WeChat, owned by Chinese Internet giant Tencent, came into market two years ago. With 400 million users, it is pioneering new roads in China’s lucrative e-commerce market.
“Internet-related consumption of information products and services together with e-commerce are becoming the two biggest drivers of China’s economic growth and restructuring,” says Liang Chunxiao, vice president of the country’s leading online trading platform company, Alibaba Group.
He predicts that online retail revenues will account for more than 16 percent of China’s total social sales in 2020 when the total e-commerce value will exceed 28.8 trillion yuan (4.7 trillion U.S. dollars).
“E-commerce will boost related sectors such as logistics and raw materials, and help release the consumption potential in many remote areas,” Liang says.
China’s Internet economy will account for 6.9 percent of its GDP in 2016, up from 5.5 percent in 2010, according to a research report by the Boston Consulting Group last year.
Guidelines from the State Council, China’s Cabinet, released in August said Internet-related consumption of information products and services is expected to reach 2.4 trillion yuan (392 billion U.S. dollars) in 2015, rising by more than 30 percent a year.
China’s Internet users reached 590 million in the first half of this year, and 80 percent use their smartphones to go online. More businesses are recognizing the online potential of China’s huge consumer market.
Home appliance retailer Suning, footwear manufacturing Xtep and commercial real estate developer Insite Space, businesses that once seemed unlikely to make an impact on the digital world, all participated in the Internet Conference.
The impact of Internet industry has just begun, says GaoXinmin, vice president of the Internet Society of China. “It will be ubiquitous in a few years. It will revolutionize all industries, and catalyze China’s economic rebalancing and industrial upgrade.”
China’s netizens have formed a powerful force that serves as an informal watchdog that digs, spots and exposes officials in their words, misconduct and suspicious behavior.
Their power as an anti-corruption force was demonstrated when Liu Tienan was removed from his post as Vice Minister of the National Development and Reform Commission in May and put under judicial investigation in August.

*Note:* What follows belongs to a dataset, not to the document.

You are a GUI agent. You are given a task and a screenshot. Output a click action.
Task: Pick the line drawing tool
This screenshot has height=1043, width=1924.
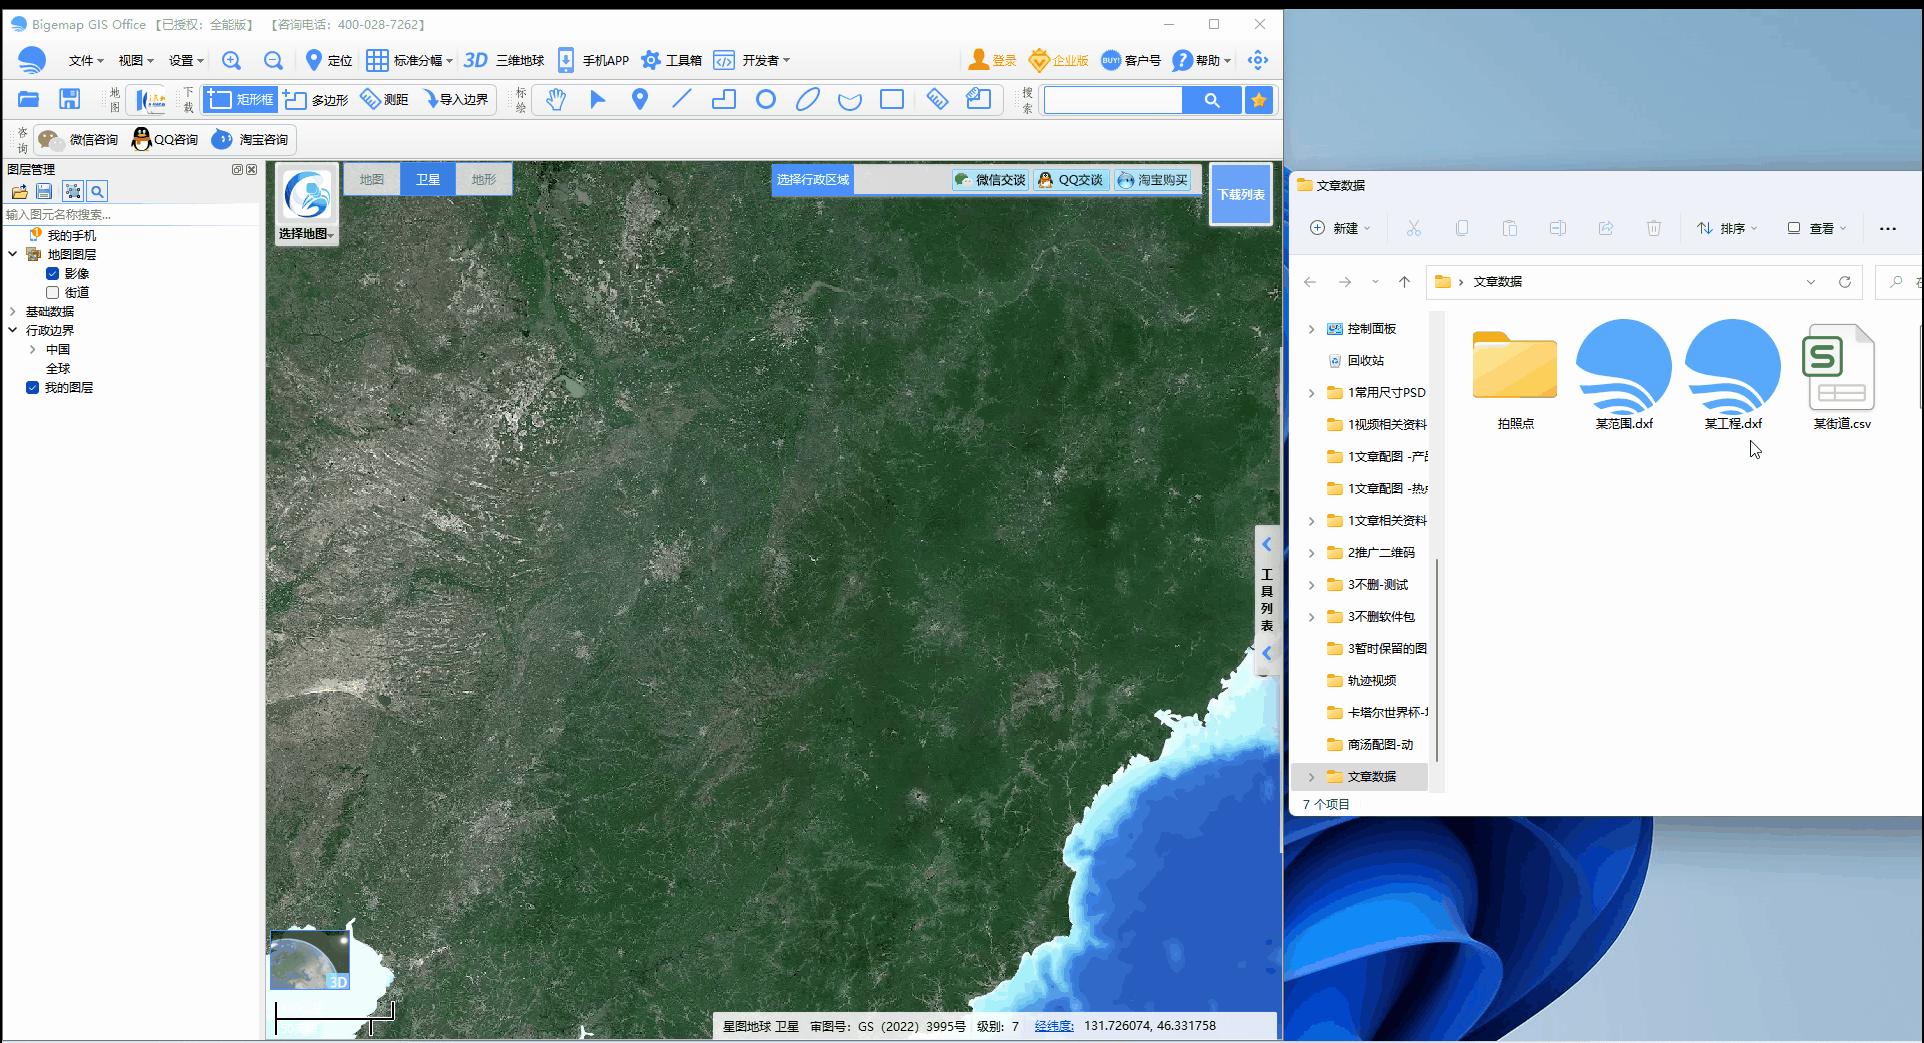(x=682, y=99)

Many believe Liu’s sacking was a result of efforts by Luo Changping, a deputy editor of Caijing magazine, to expose Liu’s alleged wrongdoing on the Internet in December.
The 58-year-old official was one of a series of officials brought down by Internet whistleblowing. In November, Lei Zhengfu was dismissed as Party chief of the southwestern Chongqing City’s Beibei District after independent investigative journalist Zhu Ruifeng revealed he was involved in a sex scandal.
The landmark downfall of Liu suggests the ruling party welcomes netizens to join the anti-corruption campaign in a rational, legal way and encourages them to report wrongdoing under their real names, says Zhou Shuzhen, a politics professor at Renmin University of China.
From April 19, major news and commercial portals provided links on their homepages to official tip-off websites of the CPC Central Commission for Discipline Inspection (CCDI) and the Party’s organization department, as well as the Supreme People’s Procuratorate, the Supreme People’s Court and the Ministry of Land and Resources.
Daily page views of the five websites more than tripled and the number of reports they received almost doubled, according to statistics issued by the State Internet Information Office.
Chinese people traditionally write complaint letters, pay petition visits or dial hotlines to report corruption and other misconduct by officials. However, the Internet has empowered them to fight corruption and to shine a light on official wrongdoing.
These exposures have triggered investigations by media and disciplinary authorities into possible corruption or other wrongful behavior by officials.
Liu Hongyi, deputy secretary of the National School of Administration branch of the Communist Party of China, says the public has always been concerned about corruption, and the Internet gives them a channel to release what they find.
“Easy access to public opinion has served as an additional pair of fists for the government to crack down on corruption, leaving corrupt officials nowhere to hide,” says Liu.
“Like living in a fish tank, he or she is being watched all the time.”